- [Assigned task]: Please provide the entries below again, word for word.

- [Data shown]:
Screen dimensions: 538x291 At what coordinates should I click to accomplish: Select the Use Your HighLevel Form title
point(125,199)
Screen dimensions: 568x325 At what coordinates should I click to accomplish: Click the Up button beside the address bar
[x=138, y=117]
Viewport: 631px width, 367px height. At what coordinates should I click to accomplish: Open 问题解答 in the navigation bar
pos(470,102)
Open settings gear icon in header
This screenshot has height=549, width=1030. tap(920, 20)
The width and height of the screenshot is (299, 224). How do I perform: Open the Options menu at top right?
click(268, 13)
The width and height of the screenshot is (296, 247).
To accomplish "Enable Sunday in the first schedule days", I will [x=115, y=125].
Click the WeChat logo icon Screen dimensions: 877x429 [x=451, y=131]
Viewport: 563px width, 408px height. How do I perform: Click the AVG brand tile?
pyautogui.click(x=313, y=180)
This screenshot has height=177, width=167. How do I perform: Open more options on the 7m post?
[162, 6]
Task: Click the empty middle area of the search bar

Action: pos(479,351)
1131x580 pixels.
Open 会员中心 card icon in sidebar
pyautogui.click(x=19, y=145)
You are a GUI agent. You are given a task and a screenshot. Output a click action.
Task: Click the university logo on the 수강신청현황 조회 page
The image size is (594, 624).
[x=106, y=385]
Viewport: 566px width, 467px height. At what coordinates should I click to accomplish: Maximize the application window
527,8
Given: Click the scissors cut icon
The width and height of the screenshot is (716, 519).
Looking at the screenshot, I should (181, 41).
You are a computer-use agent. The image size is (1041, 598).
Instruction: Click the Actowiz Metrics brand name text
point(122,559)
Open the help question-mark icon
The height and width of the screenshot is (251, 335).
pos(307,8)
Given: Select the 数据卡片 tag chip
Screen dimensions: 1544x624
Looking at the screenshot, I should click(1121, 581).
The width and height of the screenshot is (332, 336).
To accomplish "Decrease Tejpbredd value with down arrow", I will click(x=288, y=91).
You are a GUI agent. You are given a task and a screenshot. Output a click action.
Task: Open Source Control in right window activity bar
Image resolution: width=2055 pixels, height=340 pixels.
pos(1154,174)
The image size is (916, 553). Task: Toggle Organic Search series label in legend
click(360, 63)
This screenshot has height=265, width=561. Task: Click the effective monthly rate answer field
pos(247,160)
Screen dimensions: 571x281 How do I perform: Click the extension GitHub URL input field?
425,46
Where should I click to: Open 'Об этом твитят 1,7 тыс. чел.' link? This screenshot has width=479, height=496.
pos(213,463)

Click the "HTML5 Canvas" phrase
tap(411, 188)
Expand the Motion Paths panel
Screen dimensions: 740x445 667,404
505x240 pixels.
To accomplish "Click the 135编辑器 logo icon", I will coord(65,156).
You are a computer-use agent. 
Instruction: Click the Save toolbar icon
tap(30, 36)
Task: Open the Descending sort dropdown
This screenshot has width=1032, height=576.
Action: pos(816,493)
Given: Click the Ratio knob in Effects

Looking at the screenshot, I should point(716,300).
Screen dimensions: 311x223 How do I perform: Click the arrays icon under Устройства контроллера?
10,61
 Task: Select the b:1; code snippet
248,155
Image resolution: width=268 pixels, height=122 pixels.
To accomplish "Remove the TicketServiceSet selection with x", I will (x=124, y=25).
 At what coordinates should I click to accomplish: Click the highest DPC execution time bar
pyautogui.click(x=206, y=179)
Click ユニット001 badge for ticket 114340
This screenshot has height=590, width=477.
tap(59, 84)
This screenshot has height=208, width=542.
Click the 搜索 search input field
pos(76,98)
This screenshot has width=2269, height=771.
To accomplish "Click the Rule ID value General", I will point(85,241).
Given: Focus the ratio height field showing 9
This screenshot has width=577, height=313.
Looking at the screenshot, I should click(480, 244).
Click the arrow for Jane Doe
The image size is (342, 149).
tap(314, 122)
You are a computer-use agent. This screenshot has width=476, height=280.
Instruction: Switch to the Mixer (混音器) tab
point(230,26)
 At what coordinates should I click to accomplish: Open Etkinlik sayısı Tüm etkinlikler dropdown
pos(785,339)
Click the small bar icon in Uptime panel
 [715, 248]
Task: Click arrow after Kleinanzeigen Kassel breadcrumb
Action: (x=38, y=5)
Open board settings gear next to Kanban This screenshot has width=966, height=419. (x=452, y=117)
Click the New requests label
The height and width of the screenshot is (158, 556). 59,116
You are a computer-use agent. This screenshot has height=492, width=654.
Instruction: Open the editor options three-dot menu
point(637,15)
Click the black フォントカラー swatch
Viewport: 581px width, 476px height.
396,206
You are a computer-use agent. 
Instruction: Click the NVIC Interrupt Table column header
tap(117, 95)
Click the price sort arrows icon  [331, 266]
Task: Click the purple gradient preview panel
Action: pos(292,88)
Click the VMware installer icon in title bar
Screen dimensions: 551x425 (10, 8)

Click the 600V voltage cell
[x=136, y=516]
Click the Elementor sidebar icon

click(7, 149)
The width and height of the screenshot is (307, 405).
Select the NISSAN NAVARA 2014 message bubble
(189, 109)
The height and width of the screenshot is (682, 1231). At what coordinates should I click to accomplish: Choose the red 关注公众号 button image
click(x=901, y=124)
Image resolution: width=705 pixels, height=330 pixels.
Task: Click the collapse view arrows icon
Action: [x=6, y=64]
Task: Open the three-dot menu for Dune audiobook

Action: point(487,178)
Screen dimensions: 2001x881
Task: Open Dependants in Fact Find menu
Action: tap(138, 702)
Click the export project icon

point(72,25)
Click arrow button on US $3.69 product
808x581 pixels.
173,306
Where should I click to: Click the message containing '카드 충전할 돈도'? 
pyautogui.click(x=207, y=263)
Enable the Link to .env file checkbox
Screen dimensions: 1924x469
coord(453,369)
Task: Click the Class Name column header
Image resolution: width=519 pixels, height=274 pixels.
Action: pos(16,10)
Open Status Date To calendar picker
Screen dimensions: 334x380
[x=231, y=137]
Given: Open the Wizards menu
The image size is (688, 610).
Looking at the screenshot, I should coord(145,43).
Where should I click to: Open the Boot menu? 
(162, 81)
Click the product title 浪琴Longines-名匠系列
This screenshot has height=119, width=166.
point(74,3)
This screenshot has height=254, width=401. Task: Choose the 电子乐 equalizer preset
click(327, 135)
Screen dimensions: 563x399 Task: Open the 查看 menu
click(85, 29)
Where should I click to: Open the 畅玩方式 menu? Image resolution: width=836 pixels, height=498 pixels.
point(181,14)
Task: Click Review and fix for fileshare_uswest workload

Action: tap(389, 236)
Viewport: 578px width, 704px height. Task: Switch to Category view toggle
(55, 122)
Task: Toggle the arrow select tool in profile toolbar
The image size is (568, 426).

- [Output for this task]:
Screen dimensions: 538x291 At what coordinates should I click to accomplish: Select the Use Your HighLevel Form title
point(125,199)
Screen dimensions: 568x325 At what coordinates should I click to accomplish: Click the Up button beside the address bar
[x=138, y=117]
Viewport: 631px width, 367px height. At what coordinates should I click to accomplish: Open 问题解答 in the navigation bar
pos(470,102)
Open settings gear icon in header
This screenshot has height=549, width=1030. tap(920, 20)
The width and height of the screenshot is (299, 224). How do I perform: Open the Options menu at top right?
click(268, 13)
The width and height of the screenshot is (296, 247).
To accomplish "Enable Sunday in the first schedule days", I will [x=115, y=125].
Click the WeChat logo icon Screen dimensions: 877x429 [x=451, y=131]
Viewport: 563px width, 408px height. How do I perform: Click the AVG brand tile?
pyautogui.click(x=313, y=180)
This screenshot has height=177, width=167. How do I perform: Open more options on the 7m post?
[162, 6]
Task: Click the empty middle area of the search bar

Action: pos(479,351)
1131x580 pixels.
Open 会员中心 card icon in sidebar
pyautogui.click(x=19, y=145)
You are a GUI agent. You are given a task and a screenshot. Output a click action.
Task: Click the university logo on the 수강신청현황 조회 page
The image size is (594, 624).
[x=106, y=385]
Viewport: 566px width, 467px height. At what coordinates should I click to accomplish: Maximize the application window
527,8
Given: Click the scissors cut icon
The width and height of the screenshot is (716, 519).
Looking at the screenshot, I should (181, 41).
You are a computer-use agent. The image size is (1041, 598).
Instruction: Click the Actowiz Metrics brand name text
point(122,559)
Open the help question-mark icon
The height and width of the screenshot is (251, 335).
pos(307,8)
Given: Select the 数据卡片 tag chip
Screen dimensions: 1544x624
Looking at the screenshot, I should click(1121, 581).
The width and height of the screenshot is (332, 336).
To accomplish "Decrease Tejpbredd value with down arrow", I will click(x=288, y=91).
You are a GUI agent. You are given a task and a screenshot. Output a click action.
Task: Open Source Control in right window activity bar
Image resolution: width=2055 pixels, height=340 pixels.
pos(1154,174)
The image size is (916, 553). Task: Toggle Organic Search series label in legend
click(360, 63)
This screenshot has height=265, width=561. Task: Click the effective monthly rate answer field
pos(247,160)
Screen dimensions: 571x281 How do I perform: Click the extension GitHub URL input field?
425,46
Where should I click to: Open 'Об этом твитят 1,7 тыс. чел.' link? This screenshot has width=479, height=496.
pos(213,463)

Click the "HTML5 Canvas" phrase
tap(411, 188)
Expand the Motion Paths panel
Screen dimensions: 740x445 667,404
505x240 pixels.
To accomplish "Click the 135编辑器 logo icon", I will coord(65,156).
You are a computer-use agent. 
Instruction: Click the Save toolbar icon
tap(30, 36)
Task: Open the Descending sort dropdown
This screenshot has width=1032, height=576.
Action: pos(816,493)
Given: Click the Ratio knob in Effects

Looking at the screenshot, I should point(716,300).
Screen dimensions: 311x223 How do I perform: Click the arrays icon under Устройства контроллера?
10,61
 Task: Select the b:1; code snippet
248,155
Image resolution: width=268 pixels, height=122 pixels.
To accomplish "Remove the TicketServiceSet selection with x", I will (x=124, y=25).
 At what coordinates should I click to accomplish: Click the highest DPC execution time bar
pyautogui.click(x=206, y=179)
Click ユニット001 badge for ticket 114340
This screenshot has height=590, width=477.
tap(59, 84)
This screenshot has height=208, width=542.
Click the 搜索 search input field
pos(76,98)
This screenshot has width=2269, height=771.
To accomplish "Click the Rule ID value General", I will point(85,241).
Given: Focus the ratio height field showing 9
This screenshot has width=577, height=313.
Looking at the screenshot, I should click(480, 244).
Click the arrow for Jane Doe
The image size is (342, 149).
tap(314, 122)
You are a computer-use agent. This screenshot has width=476, height=280.
Instruction: Switch to the Mixer (混音器) tab
point(230,26)
 At what coordinates should I click to accomplish: Open Etkinlik sayısı Tüm etkinlikler dropdown
pos(785,339)
Click the small bar icon in Uptime panel
 [715, 248]
Task: Click arrow after Kleinanzeigen Kassel breadcrumb
Action: (x=38, y=5)
Open board settings gear next to Kanban This screenshot has width=966, height=419. (x=452, y=117)
Click the New requests label
The height and width of the screenshot is (158, 556). 59,116
You are a computer-use agent. This screenshot has height=492, width=654.
Instruction: Open the editor options three-dot menu
point(637,15)
Click the black フォントカラー swatch
Viewport: 581px width, 476px height.
396,206
You are a computer-use agent. 
Instruction: Click the NVIC Interrupt Table column header
tap(117, 95)
Click the price sort arrows icon  [331, 266]
Task: Click the purple gradient preview panel
Action: pos(292,88)
Click the VMware installer icon in title bar
Screen dimensions: 551x425 (10, 8)

Click the 600V voltage cell
[x=136, y=516]
Click the Elementor sidebar icon

click(7, 149)
The width and height of the screenshot is (307, 405).
Select the NISSAN NAVARA 2014 message bubble
(189, 109)
The height and width of the screenshot is (682, 1231). At what coordinates should I click to accomplish: Choose the red 关注公众号 button image
click(x=901, y=124)
Image resolution: width=705 pixels, height=330 pixels.
Task: Click the collapse view arrows icon
Action: [x=6, y=64]
Task: Open the three-dot menu for Dune audiobook

Action: point(487,178)
Screen dimensions: 2001x881
Task: Open Dependants in Fact Find menu
Action: tap(138, 702)
Click the export project icon

point(72,25)
Click arrow button on US $3.69 product
808x581 pixels.
173,306
Where should I click to: Click the message containing '카드 충전할 돈도'? 
pyautogui.click(x=207, y=263)
Enable the Link to .env file checkbox
Screen dimensions: 1924x469
coord(453,369)
Task: Click the Class Name column header
Image resolution: width=519 pixels, height=274 pixels.
Action: pos(16,10)
Open Status Date To calendar picker
Screen dimensions: 334x380
[x=231, y=137]
Given: Open the Wizards menu
The image size is (688, 610).
Looking at the screenshot, I should coord(145,43).
Where should I click to: Open the Boot menu? 
(162, 81)
Click the product title 浪琴Longines-名匠系列
This screenshot has height=119, width=166.
point(74,3)
This screenshot has height=254, width=401. Task: Choose the 电子乐 equalizer preset
click(327, 135)
Screen dimensions: 563x399 Task: Open the 查看 menu
click(85, 29)
Where should I click to: Open the 畅玩方式 menu? Image resolution: width=836 pixels, height=498 pixels.
point(181,14)
Task: Click Review and fix for fileshare_uswest workload

Action: tap(389, 236)
Viewport: 578px width, 704px height. Task: Switch to Category view toggle
(55, 122)
Task: Toggle the arrow select tool in profile toolbar
The image size is (568, 426).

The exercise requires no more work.